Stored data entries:
+-------+

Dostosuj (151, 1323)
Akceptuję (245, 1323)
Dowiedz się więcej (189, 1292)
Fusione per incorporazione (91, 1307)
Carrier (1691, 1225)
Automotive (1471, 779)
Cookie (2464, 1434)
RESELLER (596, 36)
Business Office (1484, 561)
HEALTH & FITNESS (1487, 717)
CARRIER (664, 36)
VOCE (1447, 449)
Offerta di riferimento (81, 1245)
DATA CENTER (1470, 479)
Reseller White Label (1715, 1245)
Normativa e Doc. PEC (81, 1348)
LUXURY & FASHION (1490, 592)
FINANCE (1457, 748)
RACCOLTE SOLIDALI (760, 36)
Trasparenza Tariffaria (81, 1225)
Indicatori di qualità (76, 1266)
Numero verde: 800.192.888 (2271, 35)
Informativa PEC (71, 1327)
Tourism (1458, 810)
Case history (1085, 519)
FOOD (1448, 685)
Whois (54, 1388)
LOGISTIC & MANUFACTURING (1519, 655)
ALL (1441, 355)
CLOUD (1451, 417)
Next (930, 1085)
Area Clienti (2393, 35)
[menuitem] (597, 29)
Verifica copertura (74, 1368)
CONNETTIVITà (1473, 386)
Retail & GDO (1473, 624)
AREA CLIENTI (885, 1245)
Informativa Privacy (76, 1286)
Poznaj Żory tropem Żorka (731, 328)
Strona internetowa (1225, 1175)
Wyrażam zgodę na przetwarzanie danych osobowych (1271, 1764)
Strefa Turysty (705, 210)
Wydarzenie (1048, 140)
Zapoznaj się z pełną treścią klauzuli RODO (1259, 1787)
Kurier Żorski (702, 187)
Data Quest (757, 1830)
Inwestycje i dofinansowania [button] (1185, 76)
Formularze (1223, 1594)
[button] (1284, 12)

+-------+

* WORK TO COMPLETE: Within the records above, each line containing "button" is to be returned.

* THE ANSWER:
Inwestycje i dofinansowania [button] (1185, 76)
[button] (1284, 12)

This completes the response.